Union ships sail into North Carolina’s Hatteras Inlet, beginning a two-day operation that secures the area for the Federals and denies the Confederates an important outlet to the Atlantic.
The Outer Banks is a series of long, narrow islands that separate Pamlico Sound from the Atlantic, with Hatteras Inlet as the only deep-water passage connecting the two. In the first few months of the war, the Outer Banks was a haven for Confederate blockade runners and raiders. During the summer of 1861, one Rebel ship, the Winslow, wreaked havoc on Union shipping off North Carolina, and Federal naval and army officials mounted a combined operation to neutralize the area.

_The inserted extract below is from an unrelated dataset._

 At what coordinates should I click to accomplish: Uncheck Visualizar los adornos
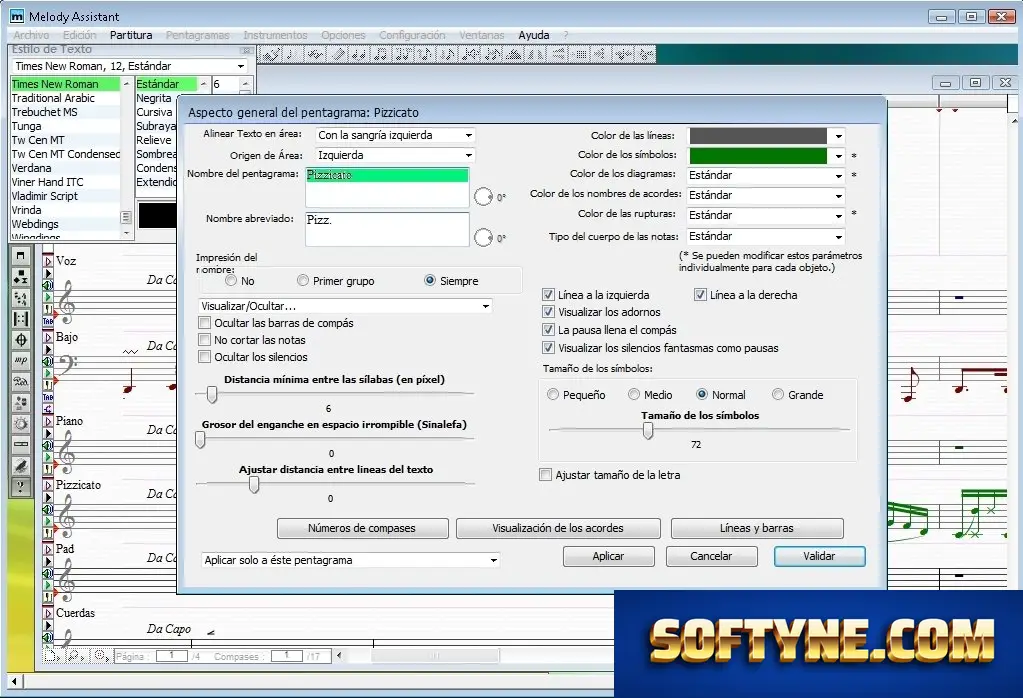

To protect the passage, the Confederates erected two fortresses of sand and wood, garrisoned by 350 soldiers. Eight Union warships and 800 troops under the command of Commodore Silas Stringham and General Benjamin Butler anchored off Cape Hatteras on August 27. Butler’s men slogged ashore the next day with wet powder, hardly in shape to attack a fortified position. Fortunately for the Yankee infantry, the squadron off shore began a devastating bombardment that forced the Confederates to abandon one of the strongholds, Fort Clark. The Confederates gathered inside of the larger Fort Hatteras, but the shelling from the Union ships was more than the garrison could stand. The force surrendered on August 29.
The capture of Cape Hatteras was an important victory for the Union, especially after the disaster at the First Battle of Bull Run, Virginia, one month earlier. It also gave the Union a toehold on the North Carolina coast, and it sealed an important outlet to the Atlantic.